Piper, accanto a lui, lo guardò in silenzio con un sorriso. Era bello vedere i suoi occhioni verdi brillare, il suo bellissimo sorriso sulle sue labbra. Era contenta che il suo tesoro avesse potuto tornare a casa. Avrebbe voluto dirgli qualcosa, ma decise di restare in silenzio. Non voleva turbare la sua tranquillità.

Purtroppo, non servì a molto. James e Nico li raggiunsero mentre andavano agli arrivi. - Percy - James abbracciò il figlio, che rimase rigido per qualche secondo ma poi ricambiò. - Com'è andata? Avevo paura che ti sentissi male, ci sono passato anch'io e durante quelle turbolenze...

- Papà, sto bene - lo interruppe Percy, rassicurandolo con un sorriso. Abbracciò Nico, che insistette per farsi prendere la mano. - Mi sono seduto verso il corridoio e c'era Piper con me. Lei mi ha aiutato tanto.

Lei gli sorrise e si alzò sulle punte per dargli un bacio. - É stato davvero molto coraggioso - disse orgogliosa, sorridendo al suo amore. Poi rivolse lo sguardo all'uomo. - Dovrebbe essere molto orgoglioso di suo figlio, come lo sono io.

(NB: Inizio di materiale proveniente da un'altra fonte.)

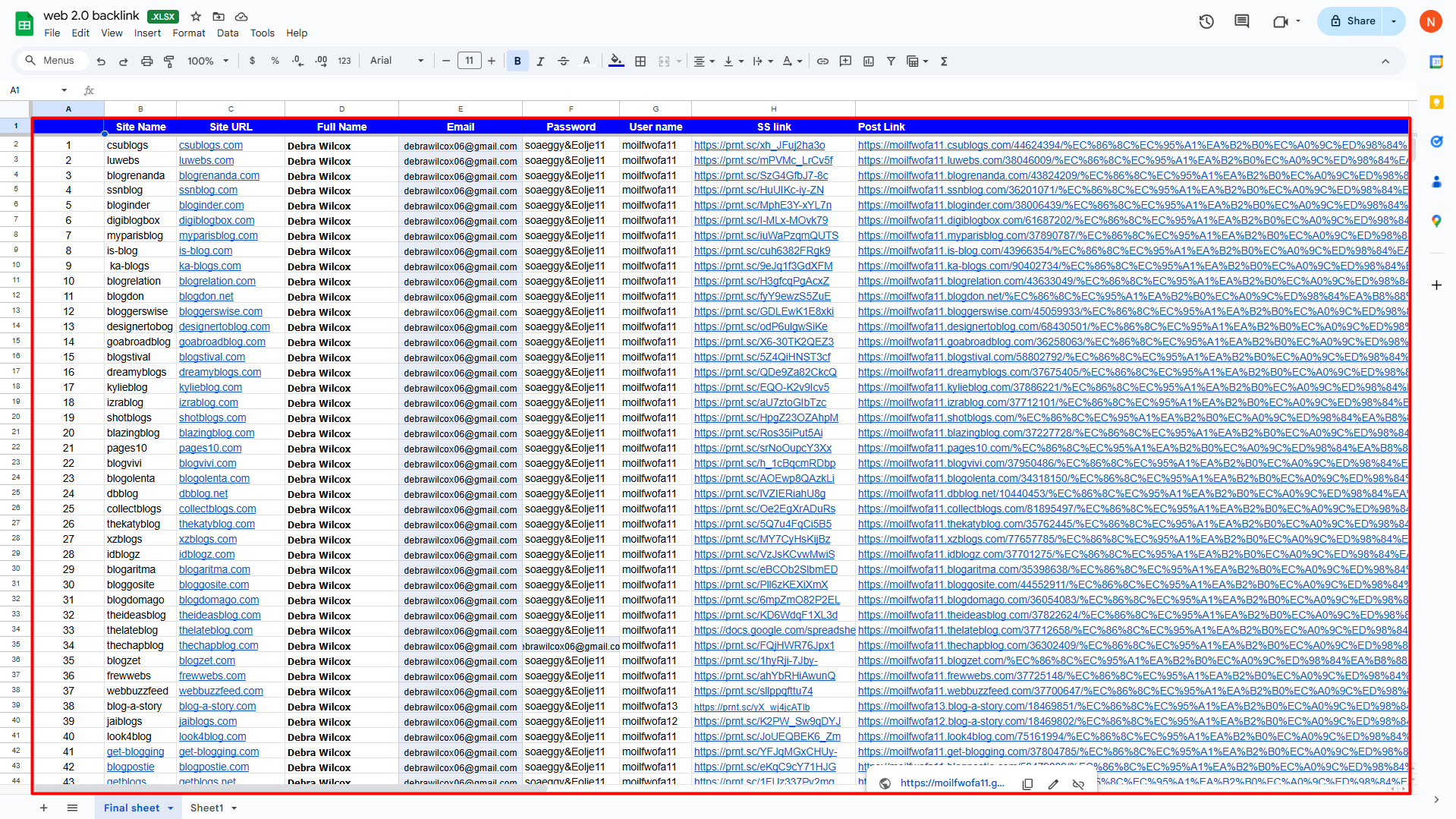Viewport: 1456px width, 819px height.
Task: Add a new sheet with the plus button
Action: (43, 808)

Percy si sentì le guance a fuoco e abbassò lo sguardo, ma sentì suo padre dargli una pacca sulla spalla. - Lo sono già - ammise. Percy sentì le guance ancora più calde, se possibile, così incoraggiò gli altri ad andare.

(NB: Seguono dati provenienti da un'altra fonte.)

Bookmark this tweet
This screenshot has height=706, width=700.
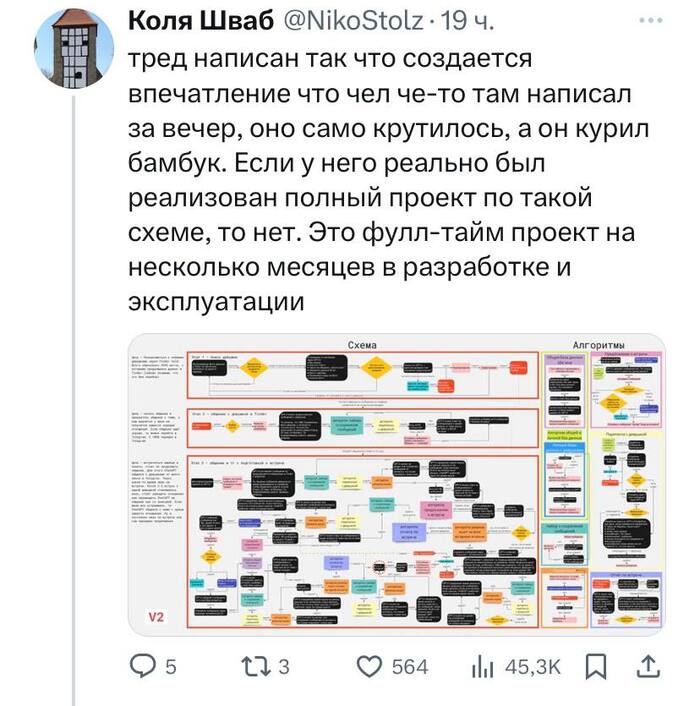tap(596, 667)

Non vedeva l'ora di rivedere i suoi amici. La scuola era finita proprio quel giorno. Erano passati sì e no tre giorni dal compleanno di Piper, perciò era l'otto giugno. Erano partiti di pomeriggio dall'Inghilterra e il volo durava sei ore, quindi lì era la stessa ora di quando erano partiti da Londra. Che cosa strana.

Strinse forte la mano di Piper. Aveva mandato loro un messaggio con il cellulare - che finalmente poteva usare, grazie al cielo - e aveva detto loro di aspettarli di fronte all'aeroporto La Guardia. Recuperarono i loro bagagli di avviarono verso l'uscita.

L'aeroporto era affollato, perciò Percy per poco non andò a sbattere contro un uomo d'affari in giacca e cravatta. Quando finalmente riuscirono ad arrivare all'uscita, il cuore di Percy batteva a mille. Perlustrò con lo sguardo davanti a sé, ed ecco che li vide.

C'erano proprio tutti. Il primo a notarlo fu Leo. Li indicò agli altri e gli venne incontro. Percy non poté trattenersi corse verso di lui e l'abbraccio, stringendolo forte. Quanto gli era mancato! - Ehi, amico, così mi stritoli! - esclamò scherzosamente l'altro, così Percy lo lasciò andare.

- Non é colpa mia se sei così piccolo! - lo prese in giro lui di rimando. La faccia che fece il suo amico fu impagabile: Percy non poté fare a meno di scoppiare a ridere. Avrebbe continuato a ridere, ma qualcuno scostò Leo in malo modo.